◆ EXERCISE: In the records below, find each line that holds "Sort" and return it.

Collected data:
--*--
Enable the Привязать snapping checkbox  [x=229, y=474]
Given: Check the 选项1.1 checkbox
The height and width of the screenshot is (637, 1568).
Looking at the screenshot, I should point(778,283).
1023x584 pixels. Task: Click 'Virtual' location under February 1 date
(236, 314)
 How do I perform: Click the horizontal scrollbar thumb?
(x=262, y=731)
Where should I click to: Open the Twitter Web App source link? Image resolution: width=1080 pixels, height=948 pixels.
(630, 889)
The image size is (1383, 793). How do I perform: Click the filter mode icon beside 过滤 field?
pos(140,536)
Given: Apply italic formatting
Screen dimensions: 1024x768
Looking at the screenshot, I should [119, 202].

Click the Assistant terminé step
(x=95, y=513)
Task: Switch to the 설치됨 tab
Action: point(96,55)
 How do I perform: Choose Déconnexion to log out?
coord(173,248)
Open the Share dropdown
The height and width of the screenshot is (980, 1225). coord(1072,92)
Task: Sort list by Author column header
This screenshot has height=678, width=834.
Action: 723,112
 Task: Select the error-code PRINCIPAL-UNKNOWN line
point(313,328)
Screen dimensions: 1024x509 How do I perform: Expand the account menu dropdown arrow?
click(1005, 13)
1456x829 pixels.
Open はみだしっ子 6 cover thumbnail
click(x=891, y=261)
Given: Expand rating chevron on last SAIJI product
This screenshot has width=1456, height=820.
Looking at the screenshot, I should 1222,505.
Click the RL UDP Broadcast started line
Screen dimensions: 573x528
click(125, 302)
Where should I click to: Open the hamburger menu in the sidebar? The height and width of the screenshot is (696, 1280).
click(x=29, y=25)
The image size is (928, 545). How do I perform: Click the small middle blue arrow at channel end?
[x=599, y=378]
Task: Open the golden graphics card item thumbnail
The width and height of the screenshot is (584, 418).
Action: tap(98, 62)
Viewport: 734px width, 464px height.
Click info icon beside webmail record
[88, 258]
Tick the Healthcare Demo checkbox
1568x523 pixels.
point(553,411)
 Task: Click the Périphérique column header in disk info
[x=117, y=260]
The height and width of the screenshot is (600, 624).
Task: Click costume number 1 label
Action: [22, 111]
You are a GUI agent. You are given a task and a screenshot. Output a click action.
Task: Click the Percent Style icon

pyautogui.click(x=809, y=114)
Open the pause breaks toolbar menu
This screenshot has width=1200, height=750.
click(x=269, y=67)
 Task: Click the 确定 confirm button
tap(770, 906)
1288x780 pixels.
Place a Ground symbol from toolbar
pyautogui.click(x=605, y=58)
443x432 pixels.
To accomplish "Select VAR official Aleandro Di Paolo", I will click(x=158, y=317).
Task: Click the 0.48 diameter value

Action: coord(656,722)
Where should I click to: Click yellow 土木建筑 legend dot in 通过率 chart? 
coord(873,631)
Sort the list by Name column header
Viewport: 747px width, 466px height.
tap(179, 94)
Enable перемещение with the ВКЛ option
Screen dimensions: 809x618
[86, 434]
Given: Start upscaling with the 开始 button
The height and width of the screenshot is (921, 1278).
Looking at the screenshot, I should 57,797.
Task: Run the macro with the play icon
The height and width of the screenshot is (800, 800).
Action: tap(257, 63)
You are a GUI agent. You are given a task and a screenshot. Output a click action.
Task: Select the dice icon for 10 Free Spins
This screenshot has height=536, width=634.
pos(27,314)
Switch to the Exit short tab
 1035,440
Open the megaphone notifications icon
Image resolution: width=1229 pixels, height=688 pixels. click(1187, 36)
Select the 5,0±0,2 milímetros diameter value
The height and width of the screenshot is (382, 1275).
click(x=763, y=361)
--*--
◆ EXPECTED OUTPUT:
Task: Sort list by Author column header
Sort the list by Name column header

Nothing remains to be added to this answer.